EU CSDDD / CS3D (2024)

CSDDD is the EU's horizontal corporate due-diligence directive. It requires in-scope companies to integrate human-rights and environmental due diligence into corporate policies and risk-management systems, identify and assess actual and potential adverse impacts, take appropriate measures to prevent, mitigate, bring to an end and remediate impacts, establish and maintain a complaints mechanism, monitor effectiveness, and communicate publicly on due diligence.

It draws explicitly on the UN Guiding Principles on Business and Human Rights and the OECD Guidelines for Multinational Enterprises, raising those soft-law standards into binding EU law for in-scope companies.

Franchise / licensing arrangements with annual royalties >€22.5m and turnover thresholds also trigger inclusion. The Omnibus I proposal (February 2025) would push the first phase to 2028 and significantly narrow scope — track the trilogue outcome before relying on relaxed parameters.

CSDDD's coverage is the 'chain of activities': upstream business partners involved in production of the company's goods or services (including raw-material extraction, design, manufacture and transport) and certain downstream partners involved in distribution, transport and storage. It deliberately excludes downstream use, disposal and the end-customer relationship.

This is narrower than CSRD's value-chain horizon. A company may have value-chain reporting under CSRD that extends to product disposal but due-diligence obligations under CSDDD that stop at downstream distribution.

1. Integrate due diligence into policies and risk-management systems — board-level commitment, code of conduct, integration into operations and procurement.
2. Identify and assess actual and potential adverse impacts — periodically and ad hoc when triggers arise (new operation, new partner, country-risk change).
3. Prevent and mitigate — prevention action plans, contractual cascading, capacity building of suppliers, investment in changes, disengagement only as a last resort.
4. Bring actual adverse impacts to an end — remediation, including financial or non-financial compensation where the company caused or contributed to the impact.
5. Establish and maintain a notification mechanism and complaints procedure — accessible to affected stakeholders and others with legitimate concerns.
6. Monitor effectiveness — periodic assessment of the due-diligence measures and the policies, with revisions where ineffective.

CSDDD requires in-scope companies to adopt and put into effect a transition plan for climate change mitigation aimed at ensuring, through best efforts, compatibility with the 1.5°C limit and with EU 2050 climate neutrality. The plan must include time-bound targets (5-year intervals to 2050), key actions to reach those targets, and implementation actions. The first iteration must be adopted within 12 months of entering scope.

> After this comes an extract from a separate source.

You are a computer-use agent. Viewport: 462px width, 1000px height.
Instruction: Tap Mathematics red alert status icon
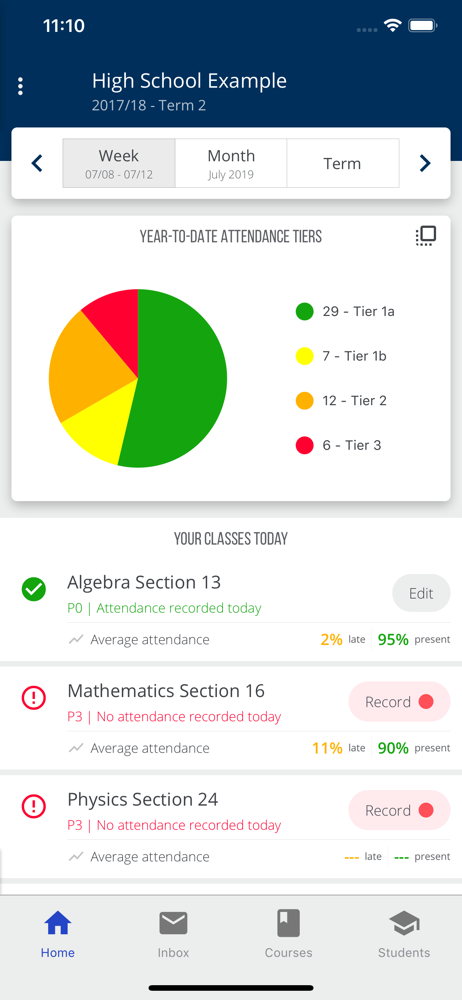34,698
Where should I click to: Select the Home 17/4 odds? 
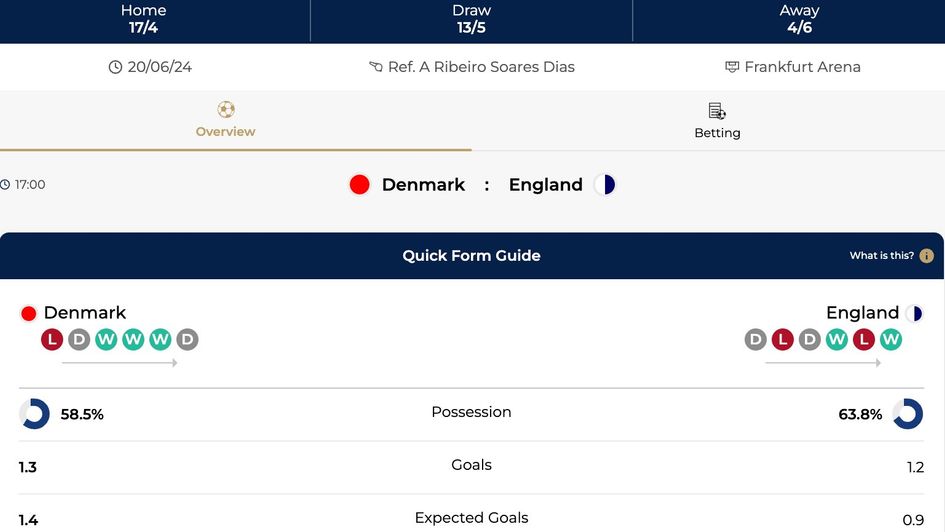tap(143, 19)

CSDDD establishes Member State civil-liability regimes: a company is liable for damage caused to a natural or legal person where the company intentionally or negligently failed to comply with prevention or bringing-to-an-end obligations and the failure resulted in the damage. Affected persons (and trade unions / NGOs on their behalf) can bring actions in Member State courts. The directive includes provisions on limitation periods, evidence disclosure and reasonable cost of proceedings.

Each Member State designates one or more supervisory authorities to monitor compliance, with powers to require information, conduct investigations and order interim measures. Penalties must be effective, proportionate and dissuasive, with a maximum that is at least 5% of net worldwide turnover for legal persons. A European Network of Supervisory Authorities supports cross-border coordination.

• CSRD — disclose due-diligence process and outcomes; CSDDD is the operational obligation behind much of S1-S4 and G1.
• EUDR — sectoral due-diligence for forest-risk commodities; CSDDD is horizontal and additional.
• Conflict Minerals Regulation 2017/821 — sectoral, additional to CSDDD.
• Forced Labour Regulation (EU) 2024/3015 — separate market-access mechanism; CSDDD process feeds it.
• Battery Regulation 2023/1542 — battery due-diligence (Articles 47-53) sits alongside CSDDD.

• Treating CSDDD as a procurement-only exercise rather than a board-level governance obligation.
• Disengagement-first response to identified impacts — the directive expects engagement and mitigation as the default.
• Climate transition plan published without operational anchoring.
• Complaints mechanism that is not accessible to chain-of-activities stakeholders (language, channel, anonymity).
• Risk assessments done once and not refreshed when country, partner or operation changes.
• Confusing CSRD value chain with CSDDD chain of activities — different scope, different lens.